Entre una app para aprender a programar y una clase en vivo, la diferencia real no es el contenido sino quién sostiene al niño cuando se traba. Las apps enseñan bien la primera semana y pierden a la mayoría de los chicos alrededor de la cuarta. Una clase en vivo cuesta más por hora, pero ahí hay alguien que nota el bloqueo el mismo día. Para niños de 7 a 12 años casi siempre gana la combinación.
App y clase en vivo de un vistazo
La app resuelve el acceso; la clase en vivo resuelve la constancia. Es la diferencia entre tener el material y terminar el proyecto.
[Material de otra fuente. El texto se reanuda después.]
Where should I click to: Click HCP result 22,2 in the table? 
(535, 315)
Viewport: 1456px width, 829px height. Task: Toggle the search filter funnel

| App o plataforma | Clase en vivo | |
|---|---|---|
| Cuándo se usa | A cualquier hora | Horario fijo cada semana |
| Quién corrige | El sistema, con respuestas cerradas | Un profe, mirando el proceso |
| Qué pasa si se traba | Repite el nivel o abandona | Recibe ayuda en el momento |
| Proyecto propio | Rara vez, casi todo guiado | Sí, cada sesión termina en algo |
| Ritmo | Lo pone el niño | Lo pone el curso, con apoyo |
| Costo por hora | Bajo | Más alto |
| Riesgo principal | Abandono silencioso | Choque de horarios |
Qué hace bien una app
Una app es la forma más barata de descubrir si a tu hijo le interesa el tema. No hay que agendar nada y el primer ejercicio llega en dos minutos. Sirve de verdad para tres cosas:
- Probar interés sin comprometer dinero ni horario
- Practicar en huecos sueltos, como un viaje o una espera
- Repasar un concepto que ya se explicó en otro lado
Lo que casi ninguna app logra es que el niño construya algo suyo. Los ejercicios son cerrados por diseño, porque un sistema automático necesita una respuesta correcta para poder corregir.